The Dubai Chamber of Commerce experienced record growth in new membership in the first half of 2022, with over 21,000 companies joining the Chamber during the period, bringing the total membership to over 308,000.
H.E. Hamad Buamim, President & CEO of Dubai Chambers, said the latest performance figures reflect the positive impact of new Chamber-led initiatives and plan to improve ease of doing business, boost Dubai’s foreign trade and support local businesses with global expansion – all of which align with Dubai Chambers’ 2022-2024 strategy.
He noted that the Chamber’s integral role as Expo 2020 Dubai’s Official Business Integration Partner gave a major boost to performance in the first three months of this year, as it organised a record number of events, initiatives and activities and established new bridges of cooperation between businesses communities in Dubai and abroad.
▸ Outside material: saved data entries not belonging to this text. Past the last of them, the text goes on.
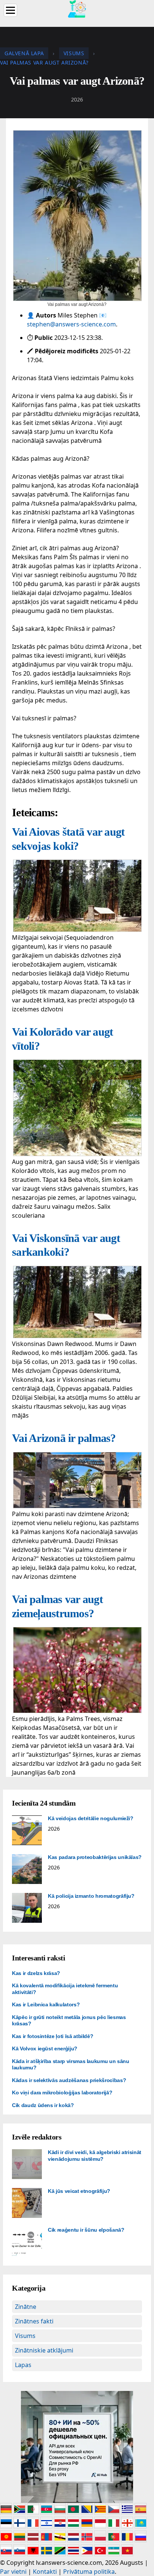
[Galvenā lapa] (77, 8)
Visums (25, 2336)
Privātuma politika (89, 2571)
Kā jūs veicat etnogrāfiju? (79, 2191)
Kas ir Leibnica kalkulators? (46, 2004)
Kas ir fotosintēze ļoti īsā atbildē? (52, 2036)
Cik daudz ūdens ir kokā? (43, 2105)
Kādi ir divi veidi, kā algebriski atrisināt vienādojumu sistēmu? (94, 2155)
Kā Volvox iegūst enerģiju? (44, 2048)
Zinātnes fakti (34, 2321)
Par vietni (13, 2571)
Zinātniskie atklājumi (44, 2350)
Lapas (23, 2365)
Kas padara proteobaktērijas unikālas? (95, 1857)
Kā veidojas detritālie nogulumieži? (90, 1818)
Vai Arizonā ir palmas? (64, 1438)
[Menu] (10, 10)
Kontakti (45, 2571)
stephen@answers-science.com (71, 324)
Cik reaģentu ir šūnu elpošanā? (86, 2230)
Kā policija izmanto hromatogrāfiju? (91, 1896)
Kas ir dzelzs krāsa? (36, 1973)
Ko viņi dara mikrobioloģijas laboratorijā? (62, 2092)
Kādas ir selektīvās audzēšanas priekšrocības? (69, 2080)
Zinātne (25, 2307)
He also revealed that Dubai Chambers achieved an Emiratisation rate of 59% as of the end of June 2022.
Between January and June 2022, the Chamber experienced a 80% year-over-year (y-o-y) increase in new members as it expanded its role to support the Dubai business community and attract companies in target markets in accordance with the new Dubai Chambers structure and 2022-2024 strategy.
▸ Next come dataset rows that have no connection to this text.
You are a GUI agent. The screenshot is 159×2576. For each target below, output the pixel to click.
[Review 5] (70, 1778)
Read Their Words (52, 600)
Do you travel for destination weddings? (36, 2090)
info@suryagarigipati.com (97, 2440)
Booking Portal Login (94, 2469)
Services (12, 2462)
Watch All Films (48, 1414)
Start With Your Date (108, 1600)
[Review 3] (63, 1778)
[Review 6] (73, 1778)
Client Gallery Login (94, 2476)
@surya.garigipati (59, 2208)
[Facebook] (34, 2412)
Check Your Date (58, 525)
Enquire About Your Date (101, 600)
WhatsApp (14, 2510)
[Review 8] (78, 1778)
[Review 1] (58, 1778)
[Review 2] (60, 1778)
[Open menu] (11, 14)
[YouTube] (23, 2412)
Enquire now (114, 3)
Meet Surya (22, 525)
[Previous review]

The Chamber issued and received 2,326 ATA Carnets in H1-2022, representing a 32% year-on-year increase, with the total value of ATA Carnets reaching AED 1.18 billion. Over the same time period, the number of e-transactions increased by 10% to over 378,000.
“Following our record performance in the first half, we expect the positive momentum to continue and project new membership and total membership to reach 40,000 and 330,000 companies, respectively. These are ambitious yet achievable targets considering that Dubai Chambers and the three chambers operating under its structure are rolling out several major initiatives in the coming six months that are designed to support the growth of the business community in Dubai and attract global companies to the emirate,” H.E. Hamad Buamim added.